My life started as an orphan in Seoul, South Korea where I lived with fellow children as wards of the state. At the age of three years old, I was fortunate enough to be adopted by a loving family and immigrated to the United States. My early years in America were marked by constant change as my parents moved from city to city, and from state to state, which placed a great deal of strain on the family and eventually led to my parents divorcing while I was in kindergarten. The divorce left my mother, who was then a single mother of two, in desperate financial circumstances and she was eventually forced to turn to welfare and charity from the church to make ends meet. Our financial situation eventually led our small family to settle down in Alaska where I found my great love of the outdoors and graduated high school.

After high school, I went off to college and attended the Colorado School of Mines in Golden, Colorado where two key events led to my service with the Marine Corps. It is not too often that one can look back and pinpoint the exact time and place that sets one’s life on one path versus another. Tuesday, September 11th, 2001 was just such a day. Although I did not immediately join military service, it was the catalyst for what would become tough, rewarding, and painful experiences that would characterize my time as a Force Reconnaissance Marine. The second event occurred the fall of my junior year in undergrad. It was then that I learned that my mother was battling an autoimmune disease that left her unable to financially provide for herself. I was eventually forced to leave school and care for her until she was able to manage her health and finances on her own. It was this leave of absence from school that allowed me to realize my desire to serve our nation and with this in mind I returned to school and graduated with a degree in Chemical Engineering.

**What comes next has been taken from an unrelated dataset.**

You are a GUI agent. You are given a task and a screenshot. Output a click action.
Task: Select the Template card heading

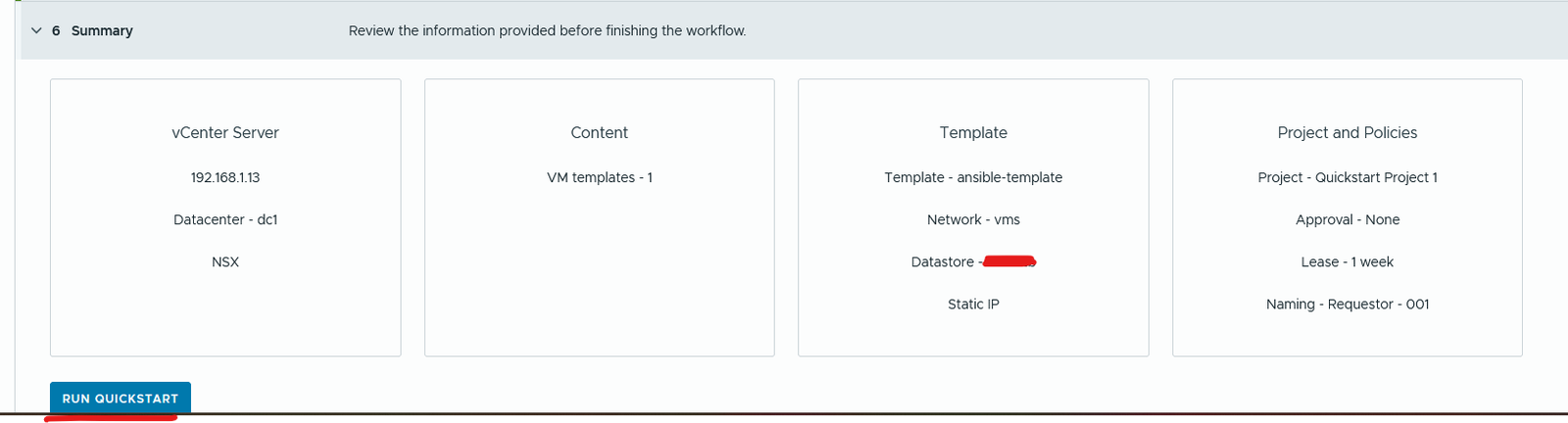click(973, 132)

I have been asked why I chose to enlist in the Marines rather than applying to become an officer. My philosophy has always been that one must learn to follow before one can lead. A college degree does not make one a leader and there is no substitute for experience. With this in mind, in May 2006, I started my career on the famous yellow footprints at the recruit depot in San Diego, California where I would earn a title of Marine. From there it was a whirlwind of schools and training. From Infantry School and the misery that was the Reconnaissance Indoctrination Program, to sniper school, combat dive, military free fall, and terminal air control interspersed with deployments and combat. It was experiences on these deployments that caused me to find my passion for medicine. So between and during training and deployments, I began the journey to pursue my passion, eventually earning the privilege to be a member of the Burrell College of Osteopathic Medicine.